Hoje, terça-feira, não saímos para o trabalho. Fomos chamados ao escritório dos dois majores da guarda nacional. Os dois oficiais estão muito surpresos por estarmos em El Dorado sem qualquer documento que comprove a decisão de algum tribunal. De qualquer maneira, eles nos prometem pedir amanhã explicações ao diretor da colônia penal.

Não demorou muito. Esses dois majores da guarda da penitenciária são certamente muito severos, pode-se mesmo dizer que exageram na repressão, mas são corretos, pois exigiram que o diretor da colônia viesse pessoalmente nos dar explicações.

Aqui está ele, diante de nós, acompanhado pelo seu cunhado, Russian, e pelos dois oficiais da guarda nacional.

– Franceses, eu sou o diretor da colônia de El Dorado. Vocês quiseram falar comigo. Que desejam?

– Em primeiro lugar, qual foi o tribunal que, sem nos ouvir, nos condenou a cumprir uma pena nesta colônia de trabalhos forçados? Por quanto tempo e por qual delito? Chegamos por mar a Irapa, na Venezuela. Não cometemos o menor delito. Então, o que estamos fazendo aqui? E como se justifica que sejamos obrigados a trabalhar?

– Em primeiro lugar, estamos em guerra. Portanto, precisamos saber exatamente quem vocês são.

– Muito bem, mas isto não justifica a nossa incorporação neste presídio.

– Vocês são fugitivos da justiça francesa. Por isso, precisamos saber se vocês estão sendo reclamados por ela.
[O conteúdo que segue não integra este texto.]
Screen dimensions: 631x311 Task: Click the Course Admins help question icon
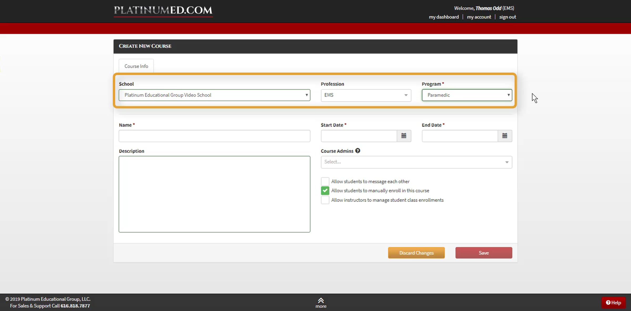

– Certo; mas volto a insistir: por que nos trata como se tivéssemos uma pena a cumprir?

– Por enquanto, vocês estão aqui devido a uma lei sobre vagabundos e meliantes; vocês estão aqui em depósito, aguardando esclarecimentos e documentação.

A discussão poderia ter durado muito tempo, se um dos oficiais não houvesse dado a sua opinião e resolvido o caso:

– Diretor, honestamente, não podemos tratar esses homens como os outros presos. Sugiro que, enquanto Caracas não está a par do assunto, encontremos um meio de empregá-los em outra coisa que não seja a construção da estrada.

– São homens perigosos. Eles ameaçaram matar o cabo de presos se este batesse neles. É ou não é verdade?

– Sim, senhor diretor, não somente o ameaçamos, mas qualquer um que queira se divertir batendo em nós será assassinado…

– E se for um soldado?

– A mesma coisa. Nada fizemos para ter de agüentar um regime desses. Nossas leis e nossos regimes penitenciários são talvez mais horríveis e desumanos que os seus, mas sermos esbordoados como animais é uma coisa que não podemos aceitar.

O diretor, virando-se triunfalmente para os oficiais, diz:

– Os senhores vêem que esses homens são muito perigosos!